As duas ficaram em silêncio. Demi terminou o cigarro e o apagou. Ela e Sel eram tão diferentes, contrastavam tanto quanto aquele campo escuro banhado pelo luar. Mas parecia tão absolutamente fácil conversar com ela. Demi se pegou quase sorrindo por isso, na pior noite da sua vida. Isso era incrível. As duas passaram uma hora sentadas conversando em silêncio. Elas não disseram nada muito importante nem dividiram mais segredos, apenas conversaram.

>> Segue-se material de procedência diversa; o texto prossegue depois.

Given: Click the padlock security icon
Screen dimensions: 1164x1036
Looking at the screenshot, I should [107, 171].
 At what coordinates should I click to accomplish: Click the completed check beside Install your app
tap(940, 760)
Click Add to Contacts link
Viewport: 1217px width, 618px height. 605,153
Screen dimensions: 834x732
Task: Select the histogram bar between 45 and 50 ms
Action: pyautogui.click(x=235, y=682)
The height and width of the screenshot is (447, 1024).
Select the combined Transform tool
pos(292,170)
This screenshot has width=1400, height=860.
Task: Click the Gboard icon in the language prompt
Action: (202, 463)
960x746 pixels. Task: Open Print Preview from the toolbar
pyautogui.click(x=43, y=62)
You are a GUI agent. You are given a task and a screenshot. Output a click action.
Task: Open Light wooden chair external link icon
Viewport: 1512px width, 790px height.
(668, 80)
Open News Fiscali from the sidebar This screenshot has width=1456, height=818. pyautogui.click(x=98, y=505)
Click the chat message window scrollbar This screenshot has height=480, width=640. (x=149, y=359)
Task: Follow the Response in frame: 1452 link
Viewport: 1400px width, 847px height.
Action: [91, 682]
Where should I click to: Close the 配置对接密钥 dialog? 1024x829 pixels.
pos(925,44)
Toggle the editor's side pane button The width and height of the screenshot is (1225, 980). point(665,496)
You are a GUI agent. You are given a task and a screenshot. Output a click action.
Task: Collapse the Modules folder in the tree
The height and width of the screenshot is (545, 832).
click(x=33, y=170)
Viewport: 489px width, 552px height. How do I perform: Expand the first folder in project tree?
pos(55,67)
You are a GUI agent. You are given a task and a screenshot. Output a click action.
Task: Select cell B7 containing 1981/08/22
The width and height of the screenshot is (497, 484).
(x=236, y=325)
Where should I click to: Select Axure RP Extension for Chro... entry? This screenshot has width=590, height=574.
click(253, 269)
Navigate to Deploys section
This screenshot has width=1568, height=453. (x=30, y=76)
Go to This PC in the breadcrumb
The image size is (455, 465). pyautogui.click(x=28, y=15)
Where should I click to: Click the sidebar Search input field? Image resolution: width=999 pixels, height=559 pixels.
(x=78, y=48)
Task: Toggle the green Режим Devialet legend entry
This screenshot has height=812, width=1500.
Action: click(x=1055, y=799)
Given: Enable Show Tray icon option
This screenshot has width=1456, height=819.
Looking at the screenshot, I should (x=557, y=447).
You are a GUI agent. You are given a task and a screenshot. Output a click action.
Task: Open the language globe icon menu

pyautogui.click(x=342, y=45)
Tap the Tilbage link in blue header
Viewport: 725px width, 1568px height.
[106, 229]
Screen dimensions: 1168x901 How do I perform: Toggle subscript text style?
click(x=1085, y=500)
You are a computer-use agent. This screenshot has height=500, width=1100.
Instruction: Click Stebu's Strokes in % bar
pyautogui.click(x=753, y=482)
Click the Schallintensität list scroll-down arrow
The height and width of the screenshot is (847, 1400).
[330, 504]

Finalmente, Selena bocejou e Demi se levantou:
– Bem, é melhor eu ir para casa.
As duas se levantaram e caminharam até a rua. Na caixa de
correspondências, Selena parou.
– Então, tchau.
– Tchau.
Demi ficou ali parada por um instante, sentindo-se esquisita. Queria abraçar Sel, talvez até mesmo se agarrar a ela e lhe dizer quanto aquela noite havia ficado melhor por sua causa, mas não ousou fazer isso. Ela havia aprendido uma ou outra coisa sobre vulnerabilidade com sua mãe, e se sentia frágil demais naquele momento para arriscar uma humilhação. Ao se virar, seguiu para casa. Lá dentro, foi direto para o chuveiro. No banho, com a

água quente caindo em seu corpo, pensou no que havia acontecido a ela naquela noite – o que ela havia deixado acontecer porque queria ser bacana – e chorou. Quando terminou, e as lágrimas haviam se tornado apenas um nozinho apertado em sua garganta, pôs numa gaveta no fundo da mente a lembrança daquela noite. Ela a guardou junto com as lembranças das vezes em que Nuvem a havia abandonado e começou imediatamente a tratar de esquecer que ela estava lá.